─── SUPPLIED DATA
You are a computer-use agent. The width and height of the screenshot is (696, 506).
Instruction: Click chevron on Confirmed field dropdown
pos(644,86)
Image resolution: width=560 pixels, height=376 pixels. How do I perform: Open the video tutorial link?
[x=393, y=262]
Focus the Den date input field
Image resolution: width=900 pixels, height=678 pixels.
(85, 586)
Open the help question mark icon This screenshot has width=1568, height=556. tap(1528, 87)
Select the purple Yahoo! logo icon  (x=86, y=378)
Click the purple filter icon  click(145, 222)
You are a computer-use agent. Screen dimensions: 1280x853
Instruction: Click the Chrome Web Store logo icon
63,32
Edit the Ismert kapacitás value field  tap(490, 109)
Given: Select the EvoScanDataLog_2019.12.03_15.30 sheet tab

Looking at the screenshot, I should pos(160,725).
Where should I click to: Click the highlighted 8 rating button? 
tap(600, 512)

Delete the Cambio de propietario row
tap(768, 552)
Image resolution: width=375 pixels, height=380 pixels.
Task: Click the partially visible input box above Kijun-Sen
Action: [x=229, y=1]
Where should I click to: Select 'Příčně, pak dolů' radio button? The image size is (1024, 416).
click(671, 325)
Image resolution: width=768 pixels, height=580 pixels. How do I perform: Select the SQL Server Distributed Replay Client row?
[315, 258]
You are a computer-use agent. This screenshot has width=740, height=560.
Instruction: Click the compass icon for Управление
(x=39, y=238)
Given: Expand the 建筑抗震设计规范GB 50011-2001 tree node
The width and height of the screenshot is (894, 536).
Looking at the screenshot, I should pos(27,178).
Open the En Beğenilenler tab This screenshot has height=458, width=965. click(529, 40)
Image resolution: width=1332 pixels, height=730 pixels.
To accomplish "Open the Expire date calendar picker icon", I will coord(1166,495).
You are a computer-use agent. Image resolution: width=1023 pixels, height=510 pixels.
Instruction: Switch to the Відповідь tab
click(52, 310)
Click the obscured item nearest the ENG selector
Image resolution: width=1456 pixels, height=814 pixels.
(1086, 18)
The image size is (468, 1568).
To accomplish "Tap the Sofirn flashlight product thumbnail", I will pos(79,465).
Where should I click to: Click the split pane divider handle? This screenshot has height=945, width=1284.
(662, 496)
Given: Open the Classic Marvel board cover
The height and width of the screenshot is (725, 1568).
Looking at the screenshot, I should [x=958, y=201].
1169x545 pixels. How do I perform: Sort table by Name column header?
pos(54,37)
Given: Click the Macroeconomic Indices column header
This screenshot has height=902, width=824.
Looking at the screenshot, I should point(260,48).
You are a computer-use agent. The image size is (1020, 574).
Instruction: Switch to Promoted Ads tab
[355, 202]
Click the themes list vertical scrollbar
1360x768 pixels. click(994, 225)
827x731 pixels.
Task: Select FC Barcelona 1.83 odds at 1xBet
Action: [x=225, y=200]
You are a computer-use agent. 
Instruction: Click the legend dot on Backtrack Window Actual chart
──────
> WHAT TO PRODUCE:
List every line from the entries above in which "accomplish" appears.

> EXERCISE RESPONSE:
To accomplish "Open the Expire date calendar picker icon", I will coord(1166,495).
To accomplish "Tap the Sofirn flashlight product thumbnail", I will pos(79,465).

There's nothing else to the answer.